The Passing of Giants

I’m listening to a “world music” radio program on KPFA just now, Thursday morning 10:45 in San Francisco. It’s dedicated to Ali Farka Toure, and it’s making me feel that impossible combination of deep soulful connected humanity and profound sadness. He’s been the soundtrack to my last six years, more than any other musician, along with the other awesome musicians from Mali that he helped get noticed, and finally on to my playlist (esp. Amadou and Mariam, and the amazing Boubacar Troare who I saw not long ago at Yoshi’s in one of the best live shows I can remember). Tuning in to the historic synergy between west African music and American soul music is like opening a multidimensional, multilayered Chinese box full of prisms and rainbows and gyrating pelvises and a steady massage of one’s deepest backbone… that unmatchable complex sonic food has nourished my 21st century, and shaped my lost relationship in mysterious and beautiful ways… sigh… Ali Farka Toure has died, and I feel the loss.

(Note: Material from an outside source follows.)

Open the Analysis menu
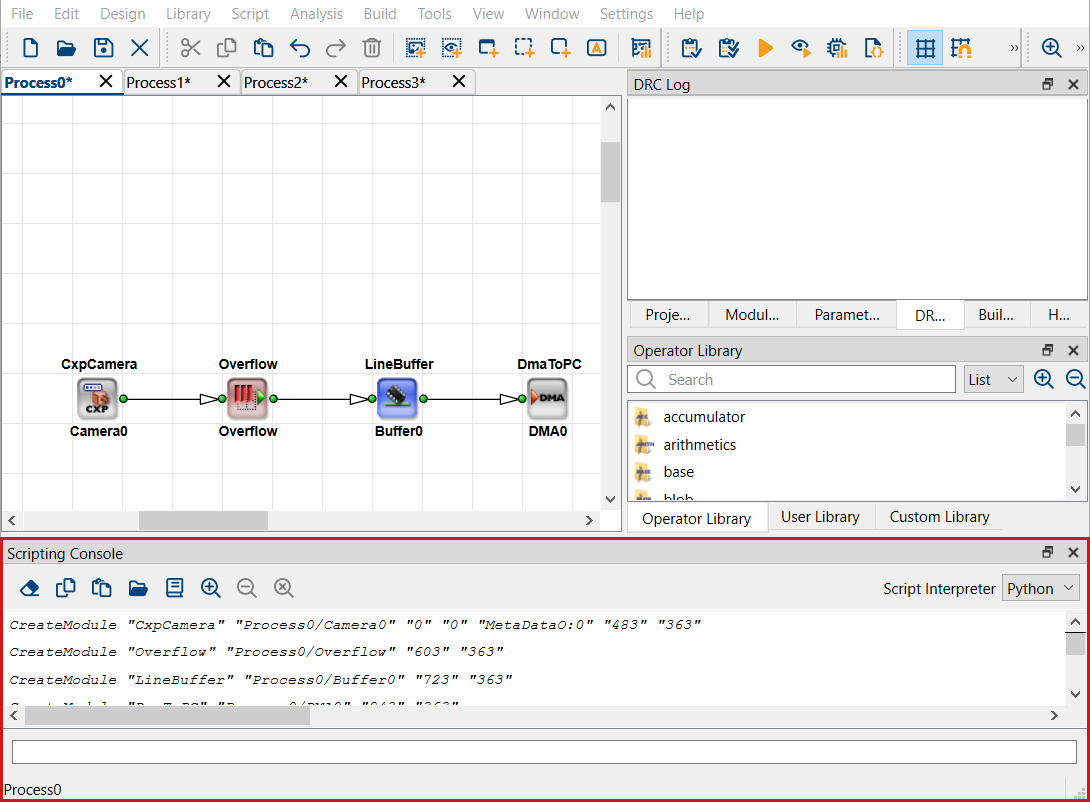 coord(317,14)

Octavia Butler has died too. She is probably one of the top three best science fiction writers, maybe the best (depending on your preferences). No writer has used the form so unpredictably. The best science fiction is always a commentary on our own lives here and now, but it’s very easy to forget that in the house of technological mirrors erected by so many sci-fi writers. Butler never lets you stop long enough to get lost in the mirrors because she pulls you right through the first impressions and twists us into many more layers of insight and compassion and profound confusion about what it is to be human, to live on a planet of chemicals and biological webs, an unmeasurable universe of microcosmic and macrocosmic life that we have barely begun to apprehend. I highly recommend the always brilliant Annalee Newitz’s column on Butler for a great overview of her work.